--- START ---
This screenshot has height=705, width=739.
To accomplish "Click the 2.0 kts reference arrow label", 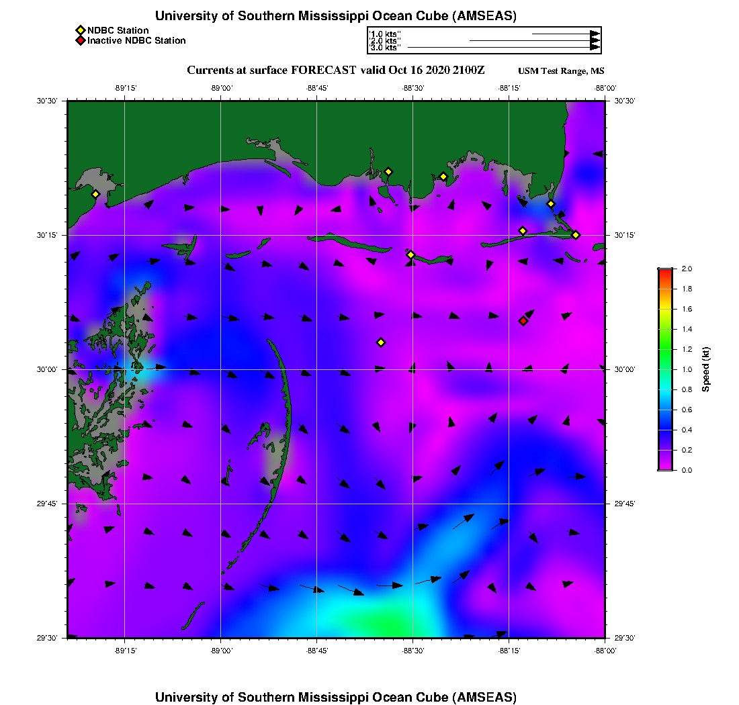I will (x=385, y=41).
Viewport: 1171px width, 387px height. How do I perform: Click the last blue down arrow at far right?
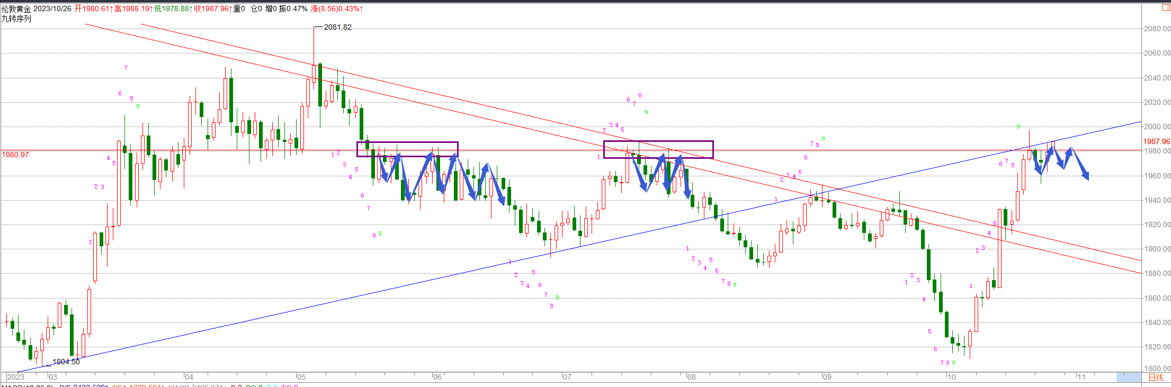click(x=1084, y=175)
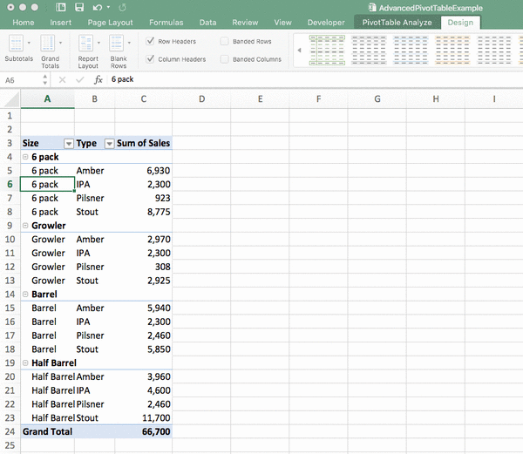Click the column F header
Screen dimensions: 523x454
coord(318,98)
--- END ---
**YOUR ASSIGNMENT:**
Find the line containing "Viewport: 1171px width, 387px" in the listing above. Please restate word for word that line through the last one, leaving out the pictures.

**ANSWER FOR THE TASK:**
Viewport: 1171px width, 387px height. How do I perform: Click the last blue down arrow at far right?
click(x=1084, y=175)
Click the column F header
Screen dimensions: 523x454
coord(318,98)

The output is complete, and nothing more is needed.